Tuesday 18 December 2007

The politics of YouTube?

So it seems that YouTube has created a new section of its website for the 2008 USA elections. Titled "YouChoose '08", the page has videos of 15 presidential candidates.

Candidate No. of videos Average views on YouTube per day

Edwards 20 1,641

Obama 20 359

Clinton 20 2,442

(http://www.online-pr.com/Holding/YouTube_PR.pdf)

All videos were created by press officials for each individual and uploaded accordingly.
All of the candidates' videos show clips of news events and speeches, however, Clinton's shows video of a publicity stunt which seems to be the most popular video. In total the videos were seen:

Clinton, 1.2 million times
Obama, 39,000
Edwards, 328,000.

Does this show any indication in the individuals' popularity?

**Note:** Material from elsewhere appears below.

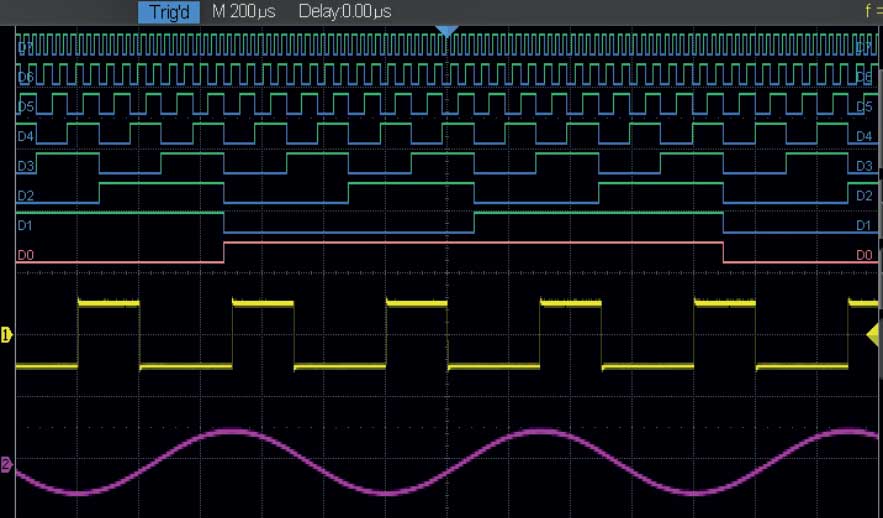Select the D4 channel label on left edge

coord(26,136)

By utlising YouTube, the press officers for each campaign were able to get their message seen by hundreds of thousands of people for no costs whatsoever.


On Another note, a film makin fun of Al Gore, thought to have been made by an amateur filmmaker, has recently become a incredibly popular. It depicts a fat Al Gore boring an army of penguins about Global Warming, in fact he blames EVERYTHING on the environmental threat. It currently has over half a million views and has been favourited 633 times. Most people believed it was created by an anti-Gore average Joe, however, when the Wall Street Journal tried to located the "29 year old" user, "toutsmith" they found out that the movie wasn't created by an amateur at all, in fact it was created by a Republican public relations firm called DCI (whose clients include oil giant Exxon) as part of a smear campaign.


2 comments:

Anonymous said...

Well, should we be surprised that the oil companies are behind the smear campaign.

Bather in the Stream of Consciousness said...

Hahaha! that was funny, though! Isn't using a made-up 29 yr-old YouTube user in a smear campaign just the digital age equivalent of Edward Bernays front committees for tobacco interests, etc?